We have no power to convict and disqualify a former officeholder who is now a private citizen.

Here is Article II, Section 4: “The President, Vice President and all civil Officers of the United States, shall be removed from Office on Impeachment for, and Conviction of, Treason, Bribery, or other high Crimes and Misdemeanors.”

Now, everyone basically agrees that the second half of that sentence exhausts the legitimate grounds for conviction.

The debates around the Constitution’s framing make that clear. Congress cannot convict for reasons besides those.

It therefore follows that the list of persons in that same sentence is also exhaustive. There is no reason why one list would be exhaustive but the other would not.

Article II, Section 4 must limit both why impeachment and conviction can occur… and to whom.

If this provision does not limit the impeachment and conviction powers, then it has no limits at all.

The House’s “sole power of Impeachment” and the Senate’s ‘sole Power to try all Impeachments’ would create an unlimited circular logic, empowering Congress to ban any private citizen from federal office.

This is an incredible claim. But it is the argument the House Managers seemed to make. One Manager said the House and Senate have ‘absolute, unqualified… jurisdictional power.’

That was very honest. Because there is no limiting principle in the constitutional text that would empower the Senate to convict former officers that would not also let them convict and disqualify any private citizen.

An absurd end result to which no one subscribes.

Article II, Section 4 must have force. It tells us the President, Vice President, and civil officers may be impeached and convicted. Donald Trump is no longer the president.

Likewise, the provision states that officers subject to impeachment and conviction “shall be removed from Office” if convicted.

As Justice Story explained, “the Senate, [upon] conviction, [is] bound, in all cases, to enter a judgment of removal from office.” Removal is mandatory upon conviction.

Clearly, he explained, that mandatory sentence cannot be applied to somebody who has left office.

The entire process revolves around removal. If removal becomes impossible, conviction becomes insensible.

In one light, it certainly does seem counterintuitive that an officeholder can elude Senate conviction by resignation or expiration of term. But this just underscores that impeachment was never meant to be the final forum for American justice.

Impeachment, conviction, and removal are a specific intra-governmental safety valve.

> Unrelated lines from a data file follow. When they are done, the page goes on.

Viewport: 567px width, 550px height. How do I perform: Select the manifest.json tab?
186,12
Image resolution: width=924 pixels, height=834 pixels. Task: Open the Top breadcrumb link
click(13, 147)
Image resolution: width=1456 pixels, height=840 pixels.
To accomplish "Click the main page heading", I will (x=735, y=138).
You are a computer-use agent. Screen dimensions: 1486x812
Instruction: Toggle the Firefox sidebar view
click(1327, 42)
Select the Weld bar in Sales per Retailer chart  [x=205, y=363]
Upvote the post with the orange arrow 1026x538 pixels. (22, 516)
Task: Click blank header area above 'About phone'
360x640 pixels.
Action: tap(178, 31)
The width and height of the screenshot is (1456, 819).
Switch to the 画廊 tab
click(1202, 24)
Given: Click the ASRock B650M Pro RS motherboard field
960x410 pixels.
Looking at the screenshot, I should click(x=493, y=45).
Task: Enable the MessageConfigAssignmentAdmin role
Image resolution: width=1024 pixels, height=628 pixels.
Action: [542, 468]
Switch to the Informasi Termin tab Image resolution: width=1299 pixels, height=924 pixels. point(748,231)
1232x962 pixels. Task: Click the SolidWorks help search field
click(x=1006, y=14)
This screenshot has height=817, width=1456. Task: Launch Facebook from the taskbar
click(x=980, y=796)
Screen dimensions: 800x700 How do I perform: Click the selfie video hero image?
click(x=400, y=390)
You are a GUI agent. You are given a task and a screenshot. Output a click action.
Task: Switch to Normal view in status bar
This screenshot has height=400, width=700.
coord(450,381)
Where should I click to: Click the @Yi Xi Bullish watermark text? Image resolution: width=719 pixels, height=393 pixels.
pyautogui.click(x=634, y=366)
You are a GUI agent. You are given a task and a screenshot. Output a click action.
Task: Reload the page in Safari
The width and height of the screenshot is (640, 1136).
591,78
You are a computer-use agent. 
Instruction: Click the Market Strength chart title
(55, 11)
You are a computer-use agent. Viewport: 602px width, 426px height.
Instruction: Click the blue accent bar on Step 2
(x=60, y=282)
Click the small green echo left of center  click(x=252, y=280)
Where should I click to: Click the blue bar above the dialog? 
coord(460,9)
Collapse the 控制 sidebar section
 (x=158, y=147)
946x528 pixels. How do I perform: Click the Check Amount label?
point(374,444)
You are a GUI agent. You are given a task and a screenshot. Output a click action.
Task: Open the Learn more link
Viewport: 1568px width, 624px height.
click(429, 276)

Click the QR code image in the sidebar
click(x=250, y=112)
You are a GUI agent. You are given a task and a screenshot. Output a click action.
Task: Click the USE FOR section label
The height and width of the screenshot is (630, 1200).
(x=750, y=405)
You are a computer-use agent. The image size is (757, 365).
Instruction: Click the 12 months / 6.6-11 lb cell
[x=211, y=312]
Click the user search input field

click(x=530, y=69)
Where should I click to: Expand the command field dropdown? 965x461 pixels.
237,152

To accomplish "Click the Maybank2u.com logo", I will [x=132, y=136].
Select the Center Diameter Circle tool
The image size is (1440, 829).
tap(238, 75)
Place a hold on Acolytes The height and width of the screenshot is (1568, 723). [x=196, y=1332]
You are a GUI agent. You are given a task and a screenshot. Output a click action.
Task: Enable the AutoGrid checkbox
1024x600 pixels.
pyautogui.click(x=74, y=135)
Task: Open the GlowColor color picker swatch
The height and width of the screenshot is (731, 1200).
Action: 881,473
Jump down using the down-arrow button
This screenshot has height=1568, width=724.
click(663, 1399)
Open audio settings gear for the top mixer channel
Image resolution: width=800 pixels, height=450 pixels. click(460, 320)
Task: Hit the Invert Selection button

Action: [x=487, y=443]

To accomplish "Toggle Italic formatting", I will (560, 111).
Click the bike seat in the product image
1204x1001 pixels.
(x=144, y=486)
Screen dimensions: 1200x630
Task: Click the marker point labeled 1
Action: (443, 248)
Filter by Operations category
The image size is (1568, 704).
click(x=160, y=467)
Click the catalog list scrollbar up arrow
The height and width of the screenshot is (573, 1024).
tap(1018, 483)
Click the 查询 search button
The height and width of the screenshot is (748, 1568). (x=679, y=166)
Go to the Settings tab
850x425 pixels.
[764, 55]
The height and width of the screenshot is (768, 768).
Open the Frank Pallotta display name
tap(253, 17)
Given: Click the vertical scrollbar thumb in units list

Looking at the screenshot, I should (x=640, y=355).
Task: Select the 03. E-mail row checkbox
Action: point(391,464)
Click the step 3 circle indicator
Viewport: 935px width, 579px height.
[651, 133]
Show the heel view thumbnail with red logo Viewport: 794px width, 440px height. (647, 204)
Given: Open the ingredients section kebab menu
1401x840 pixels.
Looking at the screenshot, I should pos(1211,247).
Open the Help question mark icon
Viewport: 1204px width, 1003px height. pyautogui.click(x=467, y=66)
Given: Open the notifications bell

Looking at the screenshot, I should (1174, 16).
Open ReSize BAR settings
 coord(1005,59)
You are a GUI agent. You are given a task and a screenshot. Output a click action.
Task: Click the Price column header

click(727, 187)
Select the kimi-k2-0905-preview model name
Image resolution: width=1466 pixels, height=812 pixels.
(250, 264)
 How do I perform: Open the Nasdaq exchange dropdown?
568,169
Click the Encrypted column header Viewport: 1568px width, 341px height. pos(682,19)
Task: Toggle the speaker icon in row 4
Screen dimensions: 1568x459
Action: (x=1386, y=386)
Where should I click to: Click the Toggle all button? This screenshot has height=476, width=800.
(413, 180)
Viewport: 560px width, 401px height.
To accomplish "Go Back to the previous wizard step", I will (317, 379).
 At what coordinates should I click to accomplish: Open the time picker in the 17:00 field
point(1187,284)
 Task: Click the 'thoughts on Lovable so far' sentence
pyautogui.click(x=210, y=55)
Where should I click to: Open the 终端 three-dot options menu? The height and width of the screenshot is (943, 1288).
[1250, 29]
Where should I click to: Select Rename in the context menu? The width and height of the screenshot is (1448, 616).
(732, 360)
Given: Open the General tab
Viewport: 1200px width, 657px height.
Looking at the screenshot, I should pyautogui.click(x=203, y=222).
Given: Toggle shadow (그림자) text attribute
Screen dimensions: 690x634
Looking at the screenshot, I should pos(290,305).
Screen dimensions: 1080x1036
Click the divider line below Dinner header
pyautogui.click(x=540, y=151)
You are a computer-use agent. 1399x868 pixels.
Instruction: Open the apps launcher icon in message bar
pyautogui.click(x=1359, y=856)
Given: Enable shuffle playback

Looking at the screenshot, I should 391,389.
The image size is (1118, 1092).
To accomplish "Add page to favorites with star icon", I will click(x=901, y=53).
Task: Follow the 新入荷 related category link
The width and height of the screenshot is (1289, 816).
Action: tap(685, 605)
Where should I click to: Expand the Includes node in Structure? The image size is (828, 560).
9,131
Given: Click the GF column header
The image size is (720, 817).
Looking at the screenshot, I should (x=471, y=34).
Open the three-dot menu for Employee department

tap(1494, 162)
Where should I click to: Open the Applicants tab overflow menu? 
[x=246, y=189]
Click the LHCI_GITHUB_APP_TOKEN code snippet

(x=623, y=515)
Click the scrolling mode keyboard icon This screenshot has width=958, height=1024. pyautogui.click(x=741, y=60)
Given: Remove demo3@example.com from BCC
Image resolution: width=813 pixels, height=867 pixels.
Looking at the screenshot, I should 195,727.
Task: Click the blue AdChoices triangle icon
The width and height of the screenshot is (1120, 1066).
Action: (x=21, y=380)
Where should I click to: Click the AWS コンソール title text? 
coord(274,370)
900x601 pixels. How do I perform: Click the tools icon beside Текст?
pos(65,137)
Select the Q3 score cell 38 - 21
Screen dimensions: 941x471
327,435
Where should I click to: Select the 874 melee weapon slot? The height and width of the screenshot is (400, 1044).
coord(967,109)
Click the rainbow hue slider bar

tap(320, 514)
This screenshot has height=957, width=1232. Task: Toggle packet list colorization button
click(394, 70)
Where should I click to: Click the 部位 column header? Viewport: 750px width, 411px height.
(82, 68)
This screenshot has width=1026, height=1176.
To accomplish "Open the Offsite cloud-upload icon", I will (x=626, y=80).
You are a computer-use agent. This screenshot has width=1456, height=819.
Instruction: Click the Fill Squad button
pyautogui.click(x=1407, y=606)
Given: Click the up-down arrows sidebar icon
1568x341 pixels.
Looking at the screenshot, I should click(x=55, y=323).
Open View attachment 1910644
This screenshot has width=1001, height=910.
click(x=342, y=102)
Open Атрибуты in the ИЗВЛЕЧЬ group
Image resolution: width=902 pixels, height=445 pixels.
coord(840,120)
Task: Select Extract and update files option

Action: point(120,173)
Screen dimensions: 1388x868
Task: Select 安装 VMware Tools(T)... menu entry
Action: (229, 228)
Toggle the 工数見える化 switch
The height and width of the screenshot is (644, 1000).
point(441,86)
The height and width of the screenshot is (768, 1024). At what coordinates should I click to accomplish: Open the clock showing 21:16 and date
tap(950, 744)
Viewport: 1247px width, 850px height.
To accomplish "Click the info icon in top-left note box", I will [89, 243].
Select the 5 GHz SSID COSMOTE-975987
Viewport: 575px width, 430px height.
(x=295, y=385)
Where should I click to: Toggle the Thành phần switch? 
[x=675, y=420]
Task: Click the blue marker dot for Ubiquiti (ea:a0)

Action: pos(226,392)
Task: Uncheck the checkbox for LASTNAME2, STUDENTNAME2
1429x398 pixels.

It is not the criminal justice system, where individual accountability is the paramount goal.

Indeed, Justice Story specifically reminded that while former officials were not eligible for impeachment or conviction, they were “still liable to be tried and punished in the ordinary tribunals of justice.”

We have a criminal justice system in this country. We have civil litigation. And former Presidents are not immune from being held accountable by either one.

I believe the Senate was right not to grab power the Constitution does not give us.

And the Senate was right not to entertain some light-speed sham process to try to outrun the loss of jurisdiction.

It took both sides more than a week just to produce their pre-trial briefs. Speaker Pelosi’s own scheduling decisions conceded what President Biden publicly confirmed: a Senate verdict before Inauguration Day was never possible.

This has been a dispiriting time. But the Senate has done our duty. The framers’ firewall held up again.

On Jan. 6th, we returned to our posts and certified the election, uncowed.

And since then, we resisted the clamor to defy our own constitutional guardrails in hot pursuit of a particular outcome.

We refused to continue a cycle of recklessness by straining our own constitutional boundaries in response.

The Senate’s decision does not condone anything that happened on or before that terrible day. It simply shows that Senators did what the former President failed to do: We put our constitutional duty first.